Marble Bar and Freakish Pleasures present
Terrence Dixon (live)
Advanced tickets starting at $10 via Resident Advisor
Doors at 8, Music at 9
Every DJ would like to think themselves a real musical connoisseur, but Hunee really is - it’s not him that says so, but pretty much anyone else whenever the man born Hun Choi pops up in conversation. His DJ sets have of course taken him all over the world from Aus to Asia, America to Europe, but they take listeners much further. As likely to draw for a classic house record as he is a disco curveball, a boogie delight or mixing an African bomb into a techno record, each selection he makes is a thing of true passion – you can see it not only in his eyes, but so too in the eyes of those dancing along.
Reporting that he feels blessed every time he gets to play music for people, Hunee’s sole goal is to enrich the lives of listeners as much as possible. His own productions have always managed to do that, too. So far they have proven to be hugely considered and cultured things that have arrived on labels like Rush Hour, Future Times and W.T. Each one is different but each one has a certain kinked funk, true sense of soul or loveable house heritage that puts them up there with the best of the rest.
Along the way Hunee takes inspiration from people who “live it to the max, to the bone” and considers himself to be just part of the way along a never-ending journey. “I just try to do my own thing,” he says humbly, and no-one could argue with that.

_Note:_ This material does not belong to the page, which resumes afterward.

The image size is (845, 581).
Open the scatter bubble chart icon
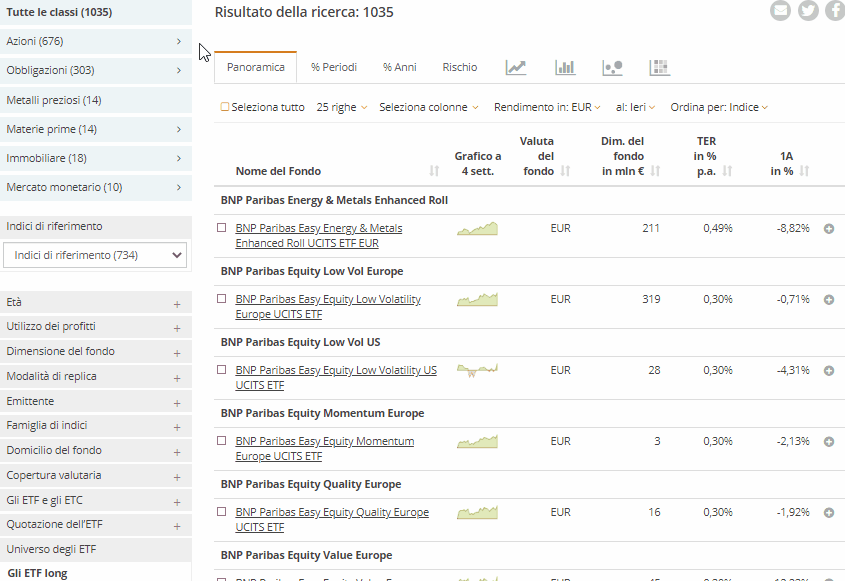pyautogui.click(x=612, y=68)
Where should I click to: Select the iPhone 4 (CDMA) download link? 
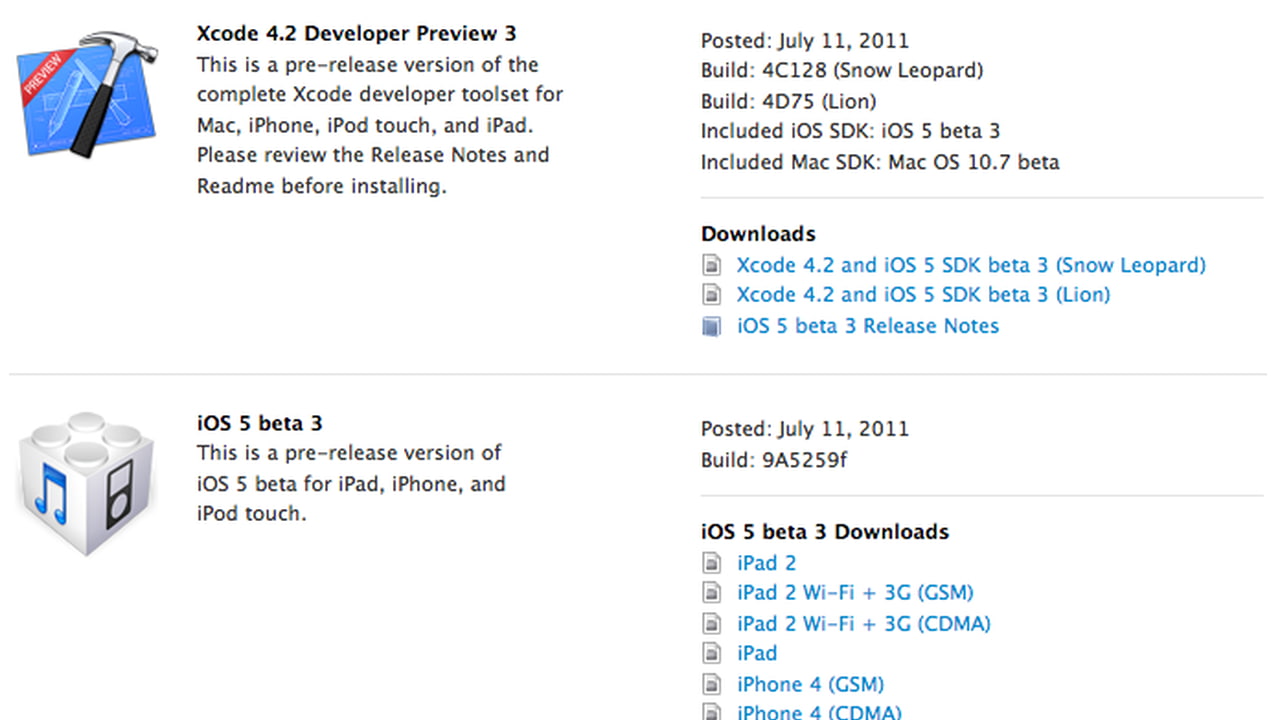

Terrence Dixon, started making music at the age of 19 with his first release ‘Live in Detroit’ following two years later in 1994 on Utensil Records, after being discovered by Claude Young Jr. He went on to craft a second release ‘Unknown Black Shapes’ the same year under the moniker Population One on Metroplex. Terrence who describes techno as “Forward thinking ghetto electronics” is widely recognised for his incongruous, minimal sound design, authenticity and dedication.
Michigan born Rick Wade might not get the headlines of his more celebrated Detroit peers, but few have done as much to contribute to the house canon as he. For nigh on two decades ‘big daddy Rick’ has consistently turned out deeply channelled grooves that need every second of their often elongated lengths to have best effect. Peppered only lightly with strings, the odd breathy voie or some other delicate hook culled from the funk and soul sounds around which he grew up, Wade’s style is the perfect embodiment of minimum effort, maximum impact.